PROBLEM DETAILS |
Can you express the lines below as a JSON list of strings, with one string per line and any blank lines left out?

^^^^^^^^^^^^^^^^

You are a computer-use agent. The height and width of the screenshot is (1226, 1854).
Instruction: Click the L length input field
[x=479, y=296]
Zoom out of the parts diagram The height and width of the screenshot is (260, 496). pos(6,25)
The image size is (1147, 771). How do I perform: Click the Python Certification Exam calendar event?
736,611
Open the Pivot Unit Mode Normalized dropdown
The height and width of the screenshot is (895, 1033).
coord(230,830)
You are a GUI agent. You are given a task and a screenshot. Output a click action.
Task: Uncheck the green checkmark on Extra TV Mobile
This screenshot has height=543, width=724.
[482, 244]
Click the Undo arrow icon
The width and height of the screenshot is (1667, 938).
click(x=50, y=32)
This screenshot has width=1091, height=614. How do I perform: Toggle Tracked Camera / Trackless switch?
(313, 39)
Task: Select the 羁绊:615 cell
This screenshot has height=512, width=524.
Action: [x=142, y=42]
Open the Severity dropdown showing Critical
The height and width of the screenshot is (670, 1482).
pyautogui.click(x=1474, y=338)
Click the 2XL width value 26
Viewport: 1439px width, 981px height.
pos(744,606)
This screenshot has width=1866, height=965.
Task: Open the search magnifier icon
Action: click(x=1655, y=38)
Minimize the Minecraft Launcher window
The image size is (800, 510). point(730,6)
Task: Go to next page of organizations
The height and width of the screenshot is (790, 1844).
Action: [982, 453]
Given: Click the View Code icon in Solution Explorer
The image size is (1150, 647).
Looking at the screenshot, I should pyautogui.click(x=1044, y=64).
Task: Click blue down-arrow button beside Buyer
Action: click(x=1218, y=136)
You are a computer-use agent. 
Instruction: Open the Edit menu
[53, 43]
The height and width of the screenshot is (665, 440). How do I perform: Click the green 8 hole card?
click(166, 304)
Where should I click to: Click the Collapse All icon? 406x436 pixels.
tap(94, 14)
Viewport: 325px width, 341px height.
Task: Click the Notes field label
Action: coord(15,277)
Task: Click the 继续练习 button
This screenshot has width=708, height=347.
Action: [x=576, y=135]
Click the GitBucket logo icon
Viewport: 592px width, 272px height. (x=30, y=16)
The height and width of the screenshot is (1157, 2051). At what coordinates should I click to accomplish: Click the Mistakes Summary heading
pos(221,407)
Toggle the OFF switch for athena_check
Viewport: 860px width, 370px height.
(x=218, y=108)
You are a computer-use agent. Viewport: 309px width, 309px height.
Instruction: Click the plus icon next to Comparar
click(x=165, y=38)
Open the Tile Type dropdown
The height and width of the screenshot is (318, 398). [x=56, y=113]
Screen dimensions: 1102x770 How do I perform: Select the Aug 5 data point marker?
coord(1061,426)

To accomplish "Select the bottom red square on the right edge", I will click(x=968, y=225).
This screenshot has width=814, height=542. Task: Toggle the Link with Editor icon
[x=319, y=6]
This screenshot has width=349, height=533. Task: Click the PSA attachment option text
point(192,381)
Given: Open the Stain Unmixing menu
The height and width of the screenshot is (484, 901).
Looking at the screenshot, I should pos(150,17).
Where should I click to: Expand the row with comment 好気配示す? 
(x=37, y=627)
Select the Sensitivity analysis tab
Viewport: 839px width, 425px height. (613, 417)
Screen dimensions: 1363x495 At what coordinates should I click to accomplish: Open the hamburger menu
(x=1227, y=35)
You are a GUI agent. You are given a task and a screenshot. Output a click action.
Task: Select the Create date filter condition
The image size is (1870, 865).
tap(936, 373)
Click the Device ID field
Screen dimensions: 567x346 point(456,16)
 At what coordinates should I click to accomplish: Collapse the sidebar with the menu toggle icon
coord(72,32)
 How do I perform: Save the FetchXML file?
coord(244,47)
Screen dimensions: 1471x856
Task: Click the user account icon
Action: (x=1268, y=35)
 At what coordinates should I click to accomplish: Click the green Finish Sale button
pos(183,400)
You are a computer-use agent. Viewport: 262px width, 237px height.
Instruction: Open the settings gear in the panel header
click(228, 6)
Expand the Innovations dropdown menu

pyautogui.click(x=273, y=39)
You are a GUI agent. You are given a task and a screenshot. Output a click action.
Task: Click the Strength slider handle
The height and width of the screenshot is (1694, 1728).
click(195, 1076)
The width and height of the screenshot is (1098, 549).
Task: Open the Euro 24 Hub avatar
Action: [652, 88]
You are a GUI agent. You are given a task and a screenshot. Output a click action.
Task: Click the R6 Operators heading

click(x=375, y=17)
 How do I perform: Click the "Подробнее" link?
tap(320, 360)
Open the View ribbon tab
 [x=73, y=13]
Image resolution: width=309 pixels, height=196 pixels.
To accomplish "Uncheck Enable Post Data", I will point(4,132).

^^^^^^^^^^^^^^^^

SOLUTION FOR THIS TASK |
[
  "You are a computer-use agent. The height and width of the screenshot is (1226, 1854).",
  "Instruction: Click the L length input field",
  "[x=479, y=296]",
  "Zoom out of the parts diagram The height and width of the screenshot is (260, 496). pos(6,25)",
  "The image size is (1147, 771). How do I perform: Click the Python Certification Exam calendar event?",
  "736,611",
  "Open the Pivot Unit Mode Normalized dropdown",
  "The height and width of the screenshot is (895, 1033).",
  "coord(230,830)",
  "You are a GUI agent. You are given a task and a screenshot. Output a click action.",
  "Task: Uncheck the green checkmark on Extra TV Mobile",
  "This screenshot has height=543, width=724.",
  "[482, 244]",
  "Click the Undo arrow icon",
  "The width and height of the screenshot is (1667, 938).",
  "click(x=50, y=32)",
  "This screenshot has width=1091, height=614. How do I perform: Toggle Tracked Camera / Trackless switch?",
  "(313, 39)",
  "Task: Select the 羁绊:615 cell",
  "This screenshot has height=512, width=524.",
  "Action: [x=142, y=42]",
  "Open the Severity dropdown showing Critical",
  "The height and width of the screenshot is (670, 1482).",
  "pyautogui.click(x=1474, y=338)",
  "Click the 2XL width value 26",
  "Viewport: 1439px width, 981px height.",
  "pos(744,606)",
  "This screenshot has width=1866, height=965.",
  "Task: Open the search magnifier icon",
  "Action: click(x=1655, y=38)",
  "Minimize the Minecraft Launcher window",
  "The image size is (800, 510). point(730,6)",
  "Task: Go to next page of organizations",
  "The height and width of the screenshot is (790, 1844).",
  "Action: [982, 453]",
  "Given: Click the View Code icon in Solution Explorer",
  "The image size is (1150, 647).",
  "Looking at the screenshot, I should pyautogui.click(x=1044, y=64).",
  "Task: Click blue down-arrow button beside Buyer",
  "Action: click(x=1218, y=136)",
  "You are a computer-use agent. ",
  "Instruction: Open the Edit menu",
  "[53, 43]",
  "The height and width of the screenshot is (665, 440). How do I perform: Click the green 8 hole card?",
  "click(166, 304)",
  "Where should I click to: Click the Collapse All icon? 406x436 pixels.",
  "tap(94, 14)",
  "Viewport: 325px width, 341px height.",
  "Task: Click the Notes field label",
  "Action: coord(15,277)",
  "Task: Click the 继续练习 button",
  "This screenshot has width=708, height=347.",
  "Action: [x=576, y=135]",
  "Click the GitBucket logo icon",
  "Viewport: 592px width, 272px height. (x=30, y=16)",
  "The height and width of the screenshot is (1157, 2051). At what coordinates should I click to accomplish: Click the Mistakes Summary heading",
  "pos(221,407)",
  "Toggle the OFF switch for athena_check",
  "Viewport: 860px width, 370px height.",
  "(x=218, y=108)",
  "You are a computer-use agent. Viewport: 309px width, 309px height.",
  "Instruction: Click the plus icon next to Comparar",
  "click(x=165, y=38)",
  "Open the Tile Type dropdown",
  "The height and width of the screenshot is (318, 398). [x=56, y=113]",
  "Screen dimensions: 1102x770 How do I perform: Select the Aug 5 data point marker?",
  "coord(1061,426)",
  "To accomplish \"Select the bottom red square on the right edge\", I will click(x=968, y=225).",
  "This screenshot has width=814, height=542. Task: Toggle the Link with Editor icon",
  "[x=319, y=6]",
  "This screenshot has width=349, height=533. Task: Click the PSA attachment option text",
  "point(192,381)",
  "Given: Open the Stain Unmixing menu",
  "The height and width of the screenshot is (484, 901).",
  "Looking at the screenshot, I should pos(150,17).",
  "Where should I click to: Expand the row with comment 好気配示す? ",
  "(x=37, y=627)",
  "Select the Sensitivity analysis tab",
  "Viewport: 839px width, 425px height. (613, 417)",
  "Screen dimensions: 1363x495 At what coordinates should I click to accomplish: Open the hamburger menu",
  "(x=1227, y=35)",
  "You are a GUI agent. You are given a task and a screenshot. Output a click action.",
  "Task: Select the Create date filter condition",
  "The image size is (1870, 865).",
  "tap(936, 373)",
  "Click the Device ID field",
  "Screen dimensions: 567x346 point(456,16)",
  " At what coordinates should I click to accomplish: Collapse the sidebar with the menu toggle icon",
  "coord(72,32)",
  " How do I perform: Save the FetchXML file?",
  "coord(244,47)",
  "Screen dimensions: 1471x856",
  "Task: Click the user account icon",
  "Action: (x=1268, y=35)",
  " At what coordinates should I click to accomplish: Click the green Finish Sale button",
  "pos(183,400)",
  "You are a computer-use agent. Viewport: 262px width, 237px height.",
  "Instruction: Open the settings gear in the panel header",
  "click(228, 6)",
  "Expand the Innovations dropdown menu",
  "pyautogui.click(x=273, y=39)",
  "You are a GUI agent. You are given a task and a screenshot. Output a click action.",
  "Task: Click the Strength slider handle",
  "The height and width of the screenshot is (1694, 1728).",
  "click(195, 1076)",
  "The width and height of the screenshot is (1098, 549).",
  "Task: Open the Euro 24 Hub avatar",
  "Action: [652, 88]",
  "You are a GUI agent. You are given a task and a screenshot. Output a click action.",
  "Task: Click the R6 Operators heading",
  "click(x=375, y=17)",
  " How do I perform: Click the \"Подробнее\" link?",
  "tap(320, 360)",
  "Open the View ribbon tab",
  " [x=73, y=13]",
  "Image resolution: width=309 pixels, height=196 pixels.",
  "To accomplish \"Uncheck Enable Post Data\", I will point(4,132)."
]